Additionally, this study demonstrated that the FRLD content in the surface (0–1.5 m) soil of Robinia pseudoacacia forests was the highest in both dry and wet years, accounting for more than 80.0% of the total fine-root biomass, among which WT2015, RC2015, DT2016 and CR2016 each had a content of 82.9%, 93.9%, 67.4% and 75.3%, respectively. The results demonstrated that this structure facilitates the efficient uptake of water from shallow soil layers, where soil water is greatly affected by rainfall and replenished rapidly [8,17,29]. Although the FRLD content in deep soil (>1.5 m) is relatively low, this part of the fine roots is critical to the growth of plants. Particularly in drought years, this part of the fine roots can absorb deep soil moisture in order to aid plants in resisting drought conditions. There is also evidence from Song et al. (2020) [8] that apple trees in semiarid regions will increase their water consumption from deep soil in drought years in order to resist drought stress [8].
A deep root system is one of the most important adaptations for plants in arid and semiarid environments. Generally, rooting depth determines how much water can be accessed by plants through transpiration from the soil [30]. In this study, it was found that, in comparison with the wet year of 2015, the growth of Robinia pseudoacacia fine roots (maximum depth and D95) was deeper in the dry year of 2016, which may enable them to switch between shallow and deep water sources, depending on soil water availability. These findings agree well with reports by [8,25,31]. In addition, this study found that IRCIS treatment increased plant water availability and reduced soil water deficit, reducing the risk of plants suffering from drought stress. Similar results were also reported by Song et al. (2020) [8].
4.3. PLC
Xylem water transport is essential for maintaining canopy gas exchange and cell expansion and, therefore, for plant growth and survival. Studies have shown that xylem conduits with larger diameters always have greater water transport ability, but are also more vulnerable to hydraulic failure [16]. This is due to the structural characteristics of the xylem network: plants are faced with the challenge of transporting as much water as possible while minimizing the risk of drought-induced embolisms during dry periods [32]. This was also evident in the present study, where the loss of hydraulic conductivity during drought years was larger in roots (with a larger xylem diameter) than it was in branches (with a small xylem diameter). The loss of hydraulic conductivity will affect the growth processes of plants, such as photosynthesis and transpiration, resulting in slow growth and possibly even death [32]. In addition, our study found that after the application of IRCIS treatment, the PLC of the branches and roots decreased in both wet and dry years. This may indicate that IRCIS treatment plays a significant role in improving plant resistance to drought and preventing the loss of hydraulic conductivity, especially during drought conditions.

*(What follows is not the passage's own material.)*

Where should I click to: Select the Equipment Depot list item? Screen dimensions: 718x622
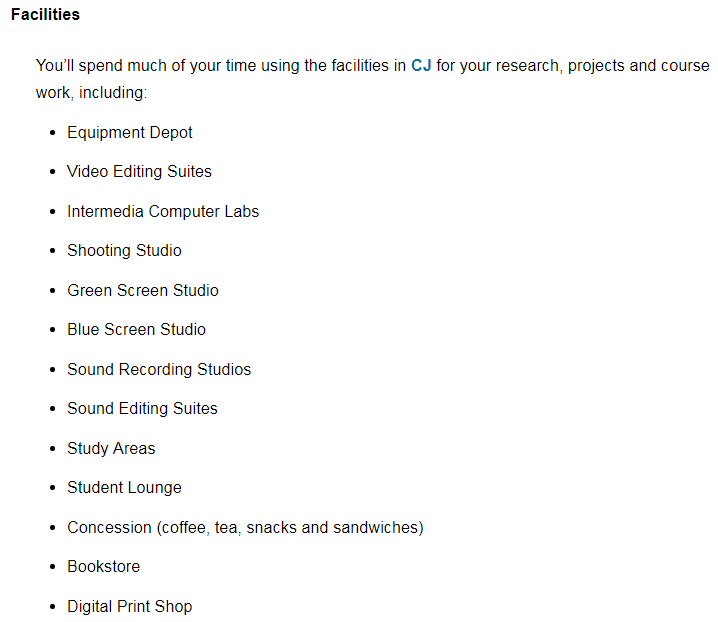[129, 132]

4.4. Implications for Afforest Management
In this study, we provided evidence that PAMS in shallow soil layers (0–1.5 m) was low during the rainy season of the dry year 2016, and soil water deficits were observed in most deep soil layers (>1.5 m) in both 2015 and 2016. This was mainly due to the lower rainfall and higher water consumption of Robinia pseudoacacia trees in dry years, which eventually reduced soil water content, increasing soil moisture deficits [19]. Severe soil moisture deficits in turn resulted in lower hydraulic conductivity, hindered Robinia pseudoacacia growth and even caused branch dieback and tree mortality [32]. Therefore, for the healthy development of artificial forests and sustainable ecological construction, effective water-saving management with the potential to control soil erosion without endangering further soil water availability should be implemented in the semiarid Loess Plateau region.
A rational collection, management and utilization of rainfall, the only water resource available for the growth of vegetation in this region, can result in an increase in soil water content (Figure 2), a reduction in soil water deficit (Figure 3) and an improvement in artificial forests’ growth (fine roots and plant hydraulic conductivity, Figure 4, Figure 5 and Figure 6). Diverse afforestation management strategies for the effective utilization of rainwater to increase sustainable forest development in the Loess Plateau region are well documented [6,8]. All these strategies, including engineering measures (e.g., creation of fish-scale pits and mini-catchments), level furrowing and agronomic measures (e.g., mulching with straw or stone, application of water-retaining chemicals), have all been tested and are well implemented [6]. In situ rainwater collection and infiltration systems (IRCIS) that divert rainwater and runoff to deeper soils have been introduced into orchards to optimize rainwater utilization on the Loess Plateau [8,17,33]. The results of our study also indicate that IRCIS can be used for the sustainable development of artificial forests to increase the availability of soil moisture for plants and decrease soil moisture deficits.
5. Conclusions
Afforestation is an effective measure to control soil and water erosion for sustainable ecological construction in the Loess Plateau of China. However, due to huge water requirements, forest land, such as Robinia pseudoacacia forests in our study, had significantly lower plant-available water than abandoned cropland, resulting in higher soil moisture deficits, especially in low rainfall years. The presence of a significant water deficit in soil will reduce the hydraulic conductivity of the roots and branches of plants, inhibiting the normal growth of plants and even resulting in their death. Our results indicated that IRCIS can increase soil water content, decrease soil moisture deficits and increase the hydraulic conductivity of plants. Moreover, our results revealed that drought significantly influenced the root distribution of Robinia pseudoacacia. The biomass and maximum depth of Robinia pseudoacacia roots in dry years were significantly greater than those in wet years, suggesting that Robinia pseudoacacia can absorb shallow soil water in wet years, while absorbing deep soil water in dry years to maintain normal growth and resist drought stress. The results of this study will contribute to the formulation of appropriate strategies for planning and managing rainwater resources. The use of all these strategies, such as in situ rainwater collection and infiltration systems, would help counteract the degradation of forest plantations caused by droughts, not only on the Loess Plateau, but also in other similar regions around the world.
Author Contributions
Conception and design, C.M. and Y.L.; Acquisition of data, C.M., H.M., X.L. and Q.L.; Analysis and Interpretation of data, B.X., C.M. and X.L.; Drafting the article, C.M., Y.L. and Q.L.; Conception and design, Q.W., B.Z. and Y.L.; All authors have read and agreed to the published version of the manuscript.
Funding
This research was funded by the National Natural Science Foundation of China (42107326, 41830754 and 52179042), Major Science and Technology Projects of the XPCC (2021AA003-2) and Major Science and Technology Projects of Autonomous Region (2020A01003-3).
Data Availability Statement
The datasets generated and/or analyzed during the current study are available from the corresponding author on reasonable request.
Conflicts of Interest
The authors declare no conflict of interest.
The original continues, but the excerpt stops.